Jingning Han [Wed, 8 Jun 2016 00:54:20 +0000 (17:54 -0700)]
Trellis based adaptive quantization
This commit combines uniform quantizer with trellis based coefficient
level optimization. It improves the codebase compression performance:
lowres 0.8%
midres 1.0%
hdres 1.6%
Note that the current trellis optimization unit is using C code. This
will make the cost of the overall quantization process slower. A number
of optimizations will come up next.
Sarah Parker [Tue, 10 May 2016 22:32:42 +0000 (15:32 -0700)]
Move new quant experiment from nextgen
This experiment implements non-uniform quantization where
the width of the bins increases gradually to more closely
match a laplacian distribution of the coeficcients.
Jingning Han [Wed, 8 Jun 2016 16:49:03 +0000 (09:49 -0700)]
Remove swap buffer speed feature
The inter prediction residual can undergo different transform types
during the rate-distortion optimization search. The assumption used
in this speed feature no longer holds true. This commit removes the
related code to clean up the codebase and clear out unit test
failure in higher speed setting.
Jingning Han [Mon, 6 Jun 2016 21:58:50 +0000 (14:58 -0700)]
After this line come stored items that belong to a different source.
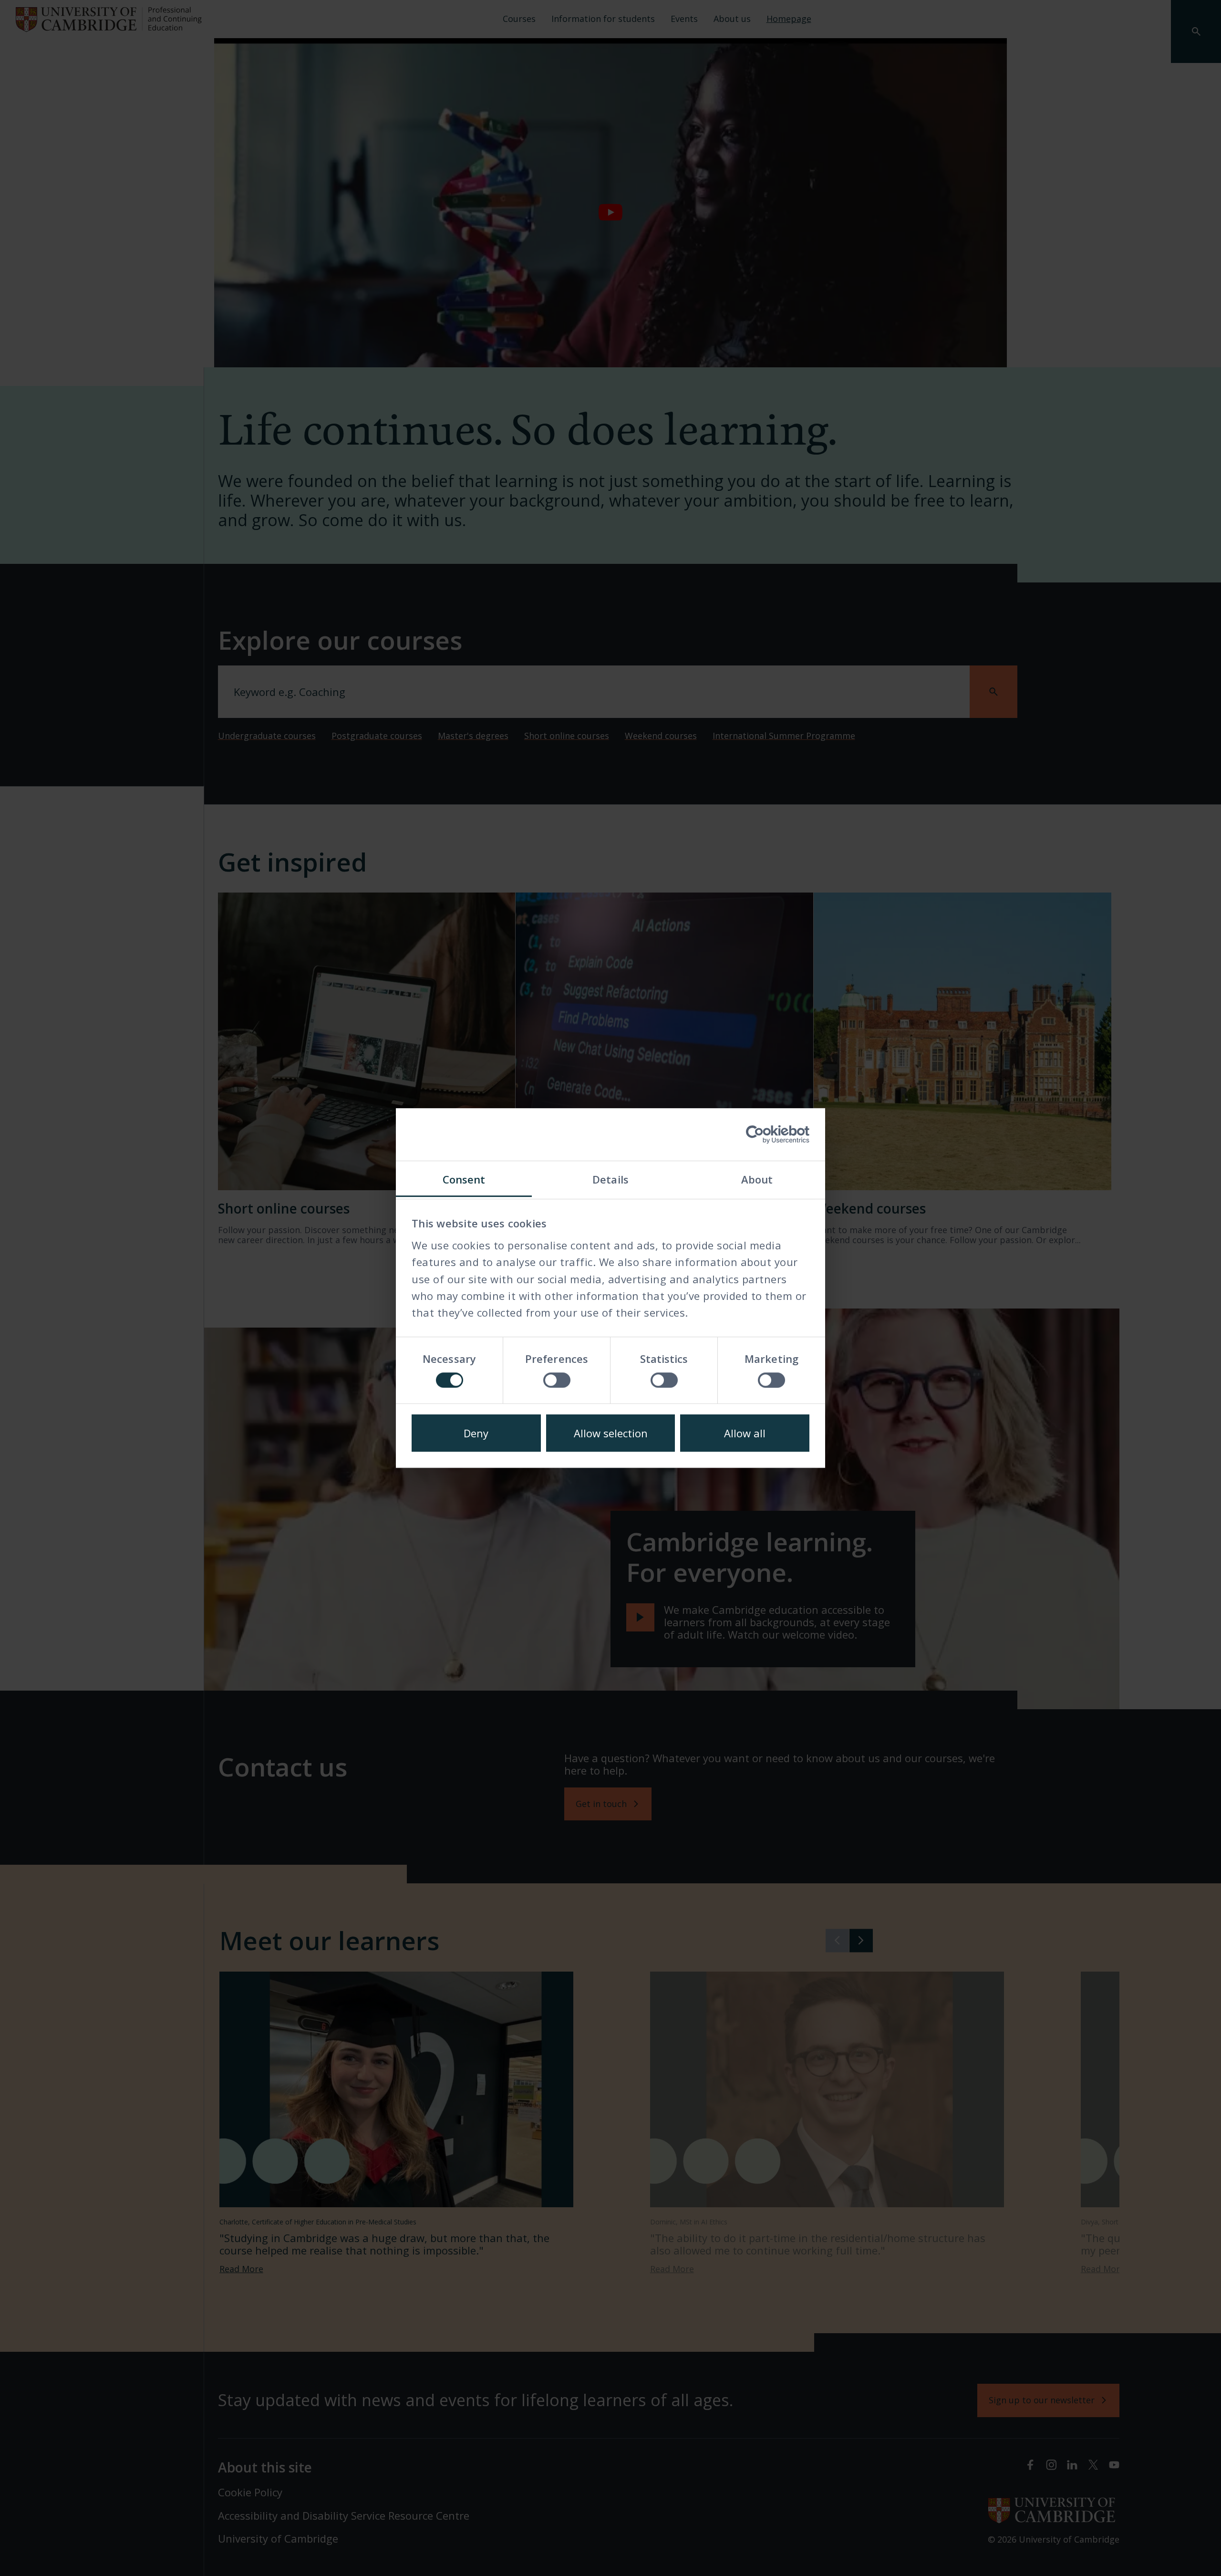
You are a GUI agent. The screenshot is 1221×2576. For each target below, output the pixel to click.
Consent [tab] (464, 1179)
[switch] (556, 1380)
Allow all (745, 1433)
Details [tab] (610, 1179)
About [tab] (757, 1179)
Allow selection (611, 1433)
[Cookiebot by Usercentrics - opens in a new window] (767, 1134)
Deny (476, 1433)
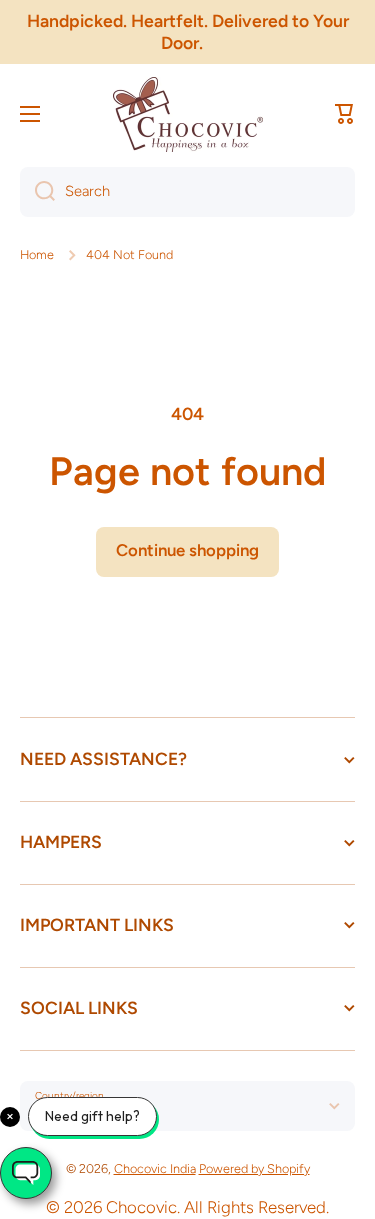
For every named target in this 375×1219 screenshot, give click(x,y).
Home (37, 254)
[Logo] (188, 114)
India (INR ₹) (81, 1113)
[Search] (37, 192)
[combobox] (187, 192)
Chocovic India (155, 1168)
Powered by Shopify (254, 1168)
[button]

Rework the tx type speed feature
This commit re-works the transform type speed feature. It moves
the transform type selection outside of the coding mode loop. This
avoids repeated motion search if the best prediction mode is
chosen as NEWMV. It improves the speed performance for clips that
contain more motion activities.
For mobile_cif at 1000 kbps, this makes the baseline encoding 7%
faster and makes the encoding with dynamic motion vector referencing
scheme enabled 10% faster.
Zoe Liu [Fri, 3 Jun 2016 23:03:00 +0000 (16:03 -0700)]
Fix a RD performance bug in bipredictive frames
This patch will make sure the use of the BWDREF_FRAME for the
encoding of both the two types of bipredictive frames, namely
LAST_BIPRED_UPDATE and BIPRED_UPDATE. To realize it, the
updates on the cpi->ref_frame_flags have been moved to before
the encoding of one frame, instread of originally handled after
the encoding of one frame.
RD performance has been improved slightly, approximately by 0.17%
compared to before the applying of this patch:
Geza Lore [Tue, 7 Jun 2016 16:02:03 +0000 (17:02 +0100)]
Zero segment counter before accumulating.
The segment counts are computed as part of packing the bitstream,
so they might have been computed already in the recode loop. Zero
the accumulator to avoid double counting.